Boehringer Ingelheim Nintedanib gets USFDA Breakthrough Therapy Designation for chronic ILDs
New Delhi: Boehringer Ingelheim announced recently that the U.S. Food and Drug Administration (USFDA) granted Breakthrough Therapy Designation to nintedanib, which is currently under USFDA review for the treatment of people with chronic fibrosing interstitial lung diseases (ILDs) with a progressive phenotype. Regulatory applications have been submitted to other regulatory bodies, including the European Medicines Agency.
Nintedanib is already approved in more than 70 countries for the treatment of patients living with idiopathic pulmonary fibrosis (IPF) – a chronic and ultimately fatal disease characterised by a decline in lung function. In September 2019, nintedanib was approved in the U.S. as the first and only therapy to slow the rate of decline in pulmonary function in patients with systemic sclerosis-associated ILD. Submissions have been made to other major regulatory bodies across the globe. Boehringer Ingelheim is committed to improving the lives of people living with pulmonary fibrosis, in particular, those affected by rare diseases with a high level of unmet need.
Boehringer, in its recent press release, stated that the Breakthrough Therapy Designation was supported by results from the Phase III INBUILD study – the first clinical trial of these ILDs that met its primary endpoint and showed nintedanib slowed the rate of ILD progression in patients with a broad range of progressive fibrosing interstitial lung diseases other than idiopathic pulmonary fibrosis (IPF).
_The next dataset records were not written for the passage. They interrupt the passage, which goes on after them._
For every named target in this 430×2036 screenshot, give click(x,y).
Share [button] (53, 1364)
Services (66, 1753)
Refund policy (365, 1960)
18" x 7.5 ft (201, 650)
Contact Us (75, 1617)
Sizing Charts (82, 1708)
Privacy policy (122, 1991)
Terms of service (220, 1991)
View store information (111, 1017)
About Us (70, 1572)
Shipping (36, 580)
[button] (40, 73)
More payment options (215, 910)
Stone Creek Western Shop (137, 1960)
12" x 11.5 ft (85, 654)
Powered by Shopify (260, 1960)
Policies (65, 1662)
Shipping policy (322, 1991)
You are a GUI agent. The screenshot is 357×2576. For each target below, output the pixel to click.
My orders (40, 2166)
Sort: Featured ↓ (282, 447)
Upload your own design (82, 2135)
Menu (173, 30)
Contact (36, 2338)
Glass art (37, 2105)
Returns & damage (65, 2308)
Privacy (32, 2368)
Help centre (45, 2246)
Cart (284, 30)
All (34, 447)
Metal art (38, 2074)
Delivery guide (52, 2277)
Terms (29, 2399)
The results were recently presented at the European Respiratory Society (ERS) International Congress in Madrid and published in the New England Journal of Medicine.
Interstitial lung diseases encompass a large group of more than 200 disorders that may lead to pulmonary fibrosis – an irreversible scarring of lung tissue that negatively impacts lung function.2 When a progressive phenotype is present, a life-threatening condition can result that causes difficulty breathing and a decrease in the amount of oxygen the lungs can supply to the body, measured through lung function decline.
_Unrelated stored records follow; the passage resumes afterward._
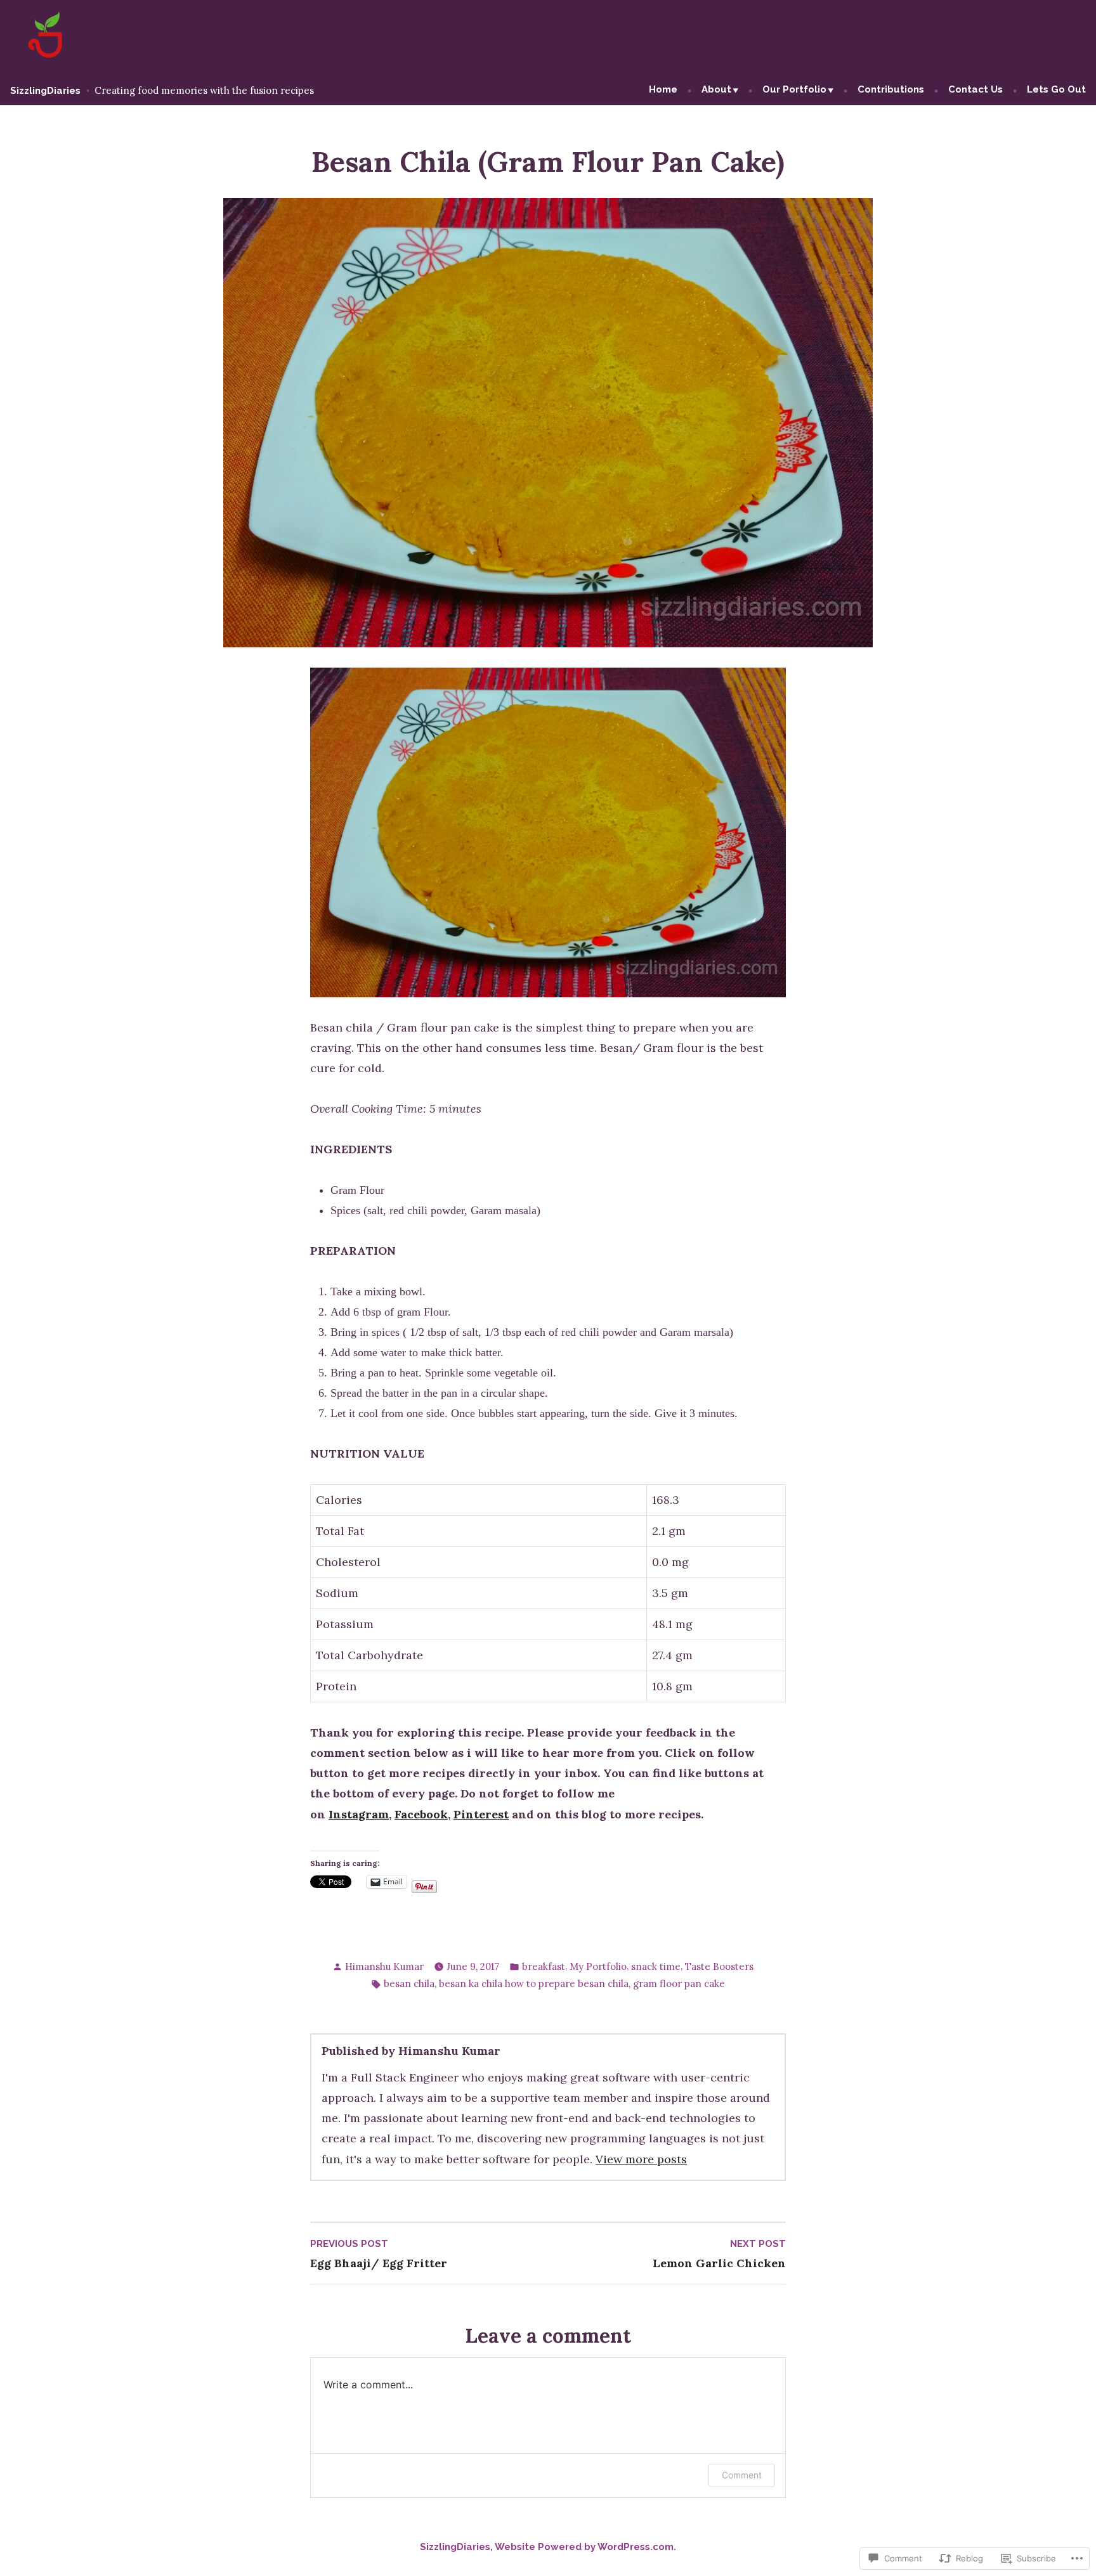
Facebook (421, 1814)
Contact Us (975, 89)
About (716, 89)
Commenting on the same, Thomas Seck, M.D., senior vice president, Medicine and Regulatory Affairs, Boehringer Ingelheim Pharmaceuticals, Inc. said, "We believe nintedanib may help address an unmet medical need by providing therapy for patients across a spectrum of ILDs with a progressive phenotype.”
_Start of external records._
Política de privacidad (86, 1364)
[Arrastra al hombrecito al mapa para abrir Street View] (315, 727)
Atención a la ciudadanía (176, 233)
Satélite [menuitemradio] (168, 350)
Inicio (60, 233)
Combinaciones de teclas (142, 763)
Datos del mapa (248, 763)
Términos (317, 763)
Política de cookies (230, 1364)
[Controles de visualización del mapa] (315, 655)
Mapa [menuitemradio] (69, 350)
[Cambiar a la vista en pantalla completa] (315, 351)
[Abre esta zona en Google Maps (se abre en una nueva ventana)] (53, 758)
“We are encouraged by this Breakthrough Therapy Designation and look forward to working closely with the agency to offer this therapy to patients for which there are no FDA-approved treatment options, ” Seck added.
The Breakthrough Therapy Designation process was established by the USFDA to expedite the development and review of drugs for serious or life-threatening conditions where preliminary clinical evidence indicates that the therapy may demonstrate substantial improvement over existing therapies on one or more clinically significant endpoints. In July 2014, the FDA granted nintedanib Breakthrough Therapy Designation for the treatment of people with idiopathic pulmonary fibrosis (IPF) and approved the drug for that use in October 2014.